À l’époque de la seconde restauration, Benjamin Constant était naturellement devenu, dans la presse et à la tribune, l’ennemi irréconciliable d’un gouvernement dont la vue seule, comme un reproche vivant, lui rappelait ses palinodies. Le camp révolutionnaire, peu difficile sur le choix de ses auxiliaires et les jugeant comme on juge une arme par le tranchant de la lame et la finesse de la pointe, accepta sans scrupule le secours de cette parole caustique et mordante, et de cette plume finement taillée qui avait besoin de trouver la restauration coupable pour s’excuser elle-même.
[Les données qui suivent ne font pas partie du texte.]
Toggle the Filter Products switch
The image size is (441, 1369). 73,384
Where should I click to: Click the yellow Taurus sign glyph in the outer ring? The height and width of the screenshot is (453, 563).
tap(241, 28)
Les écrivains de la Minerve, du Constitutionnel, et Benjamin Constant lui-même, ont publié des pages politiques dont l’intérêt éphémère n’a pas survécu aux circonstances et aux passions qui les avaient inspirées. Il y a ainsi, dans chaque époque, une littérature de circonstance qui meurt avec le tour d’opinion qui l’avait fait naître. Mais en s’enfonçant plus profondément dans le camp révolutionnaire, on rencontre un auteur qui a trouvé, dans un talent original, le secret d’écrire quelques pages durables sur des choses d’un intérêt passager : c’est Paul-Louis Courier.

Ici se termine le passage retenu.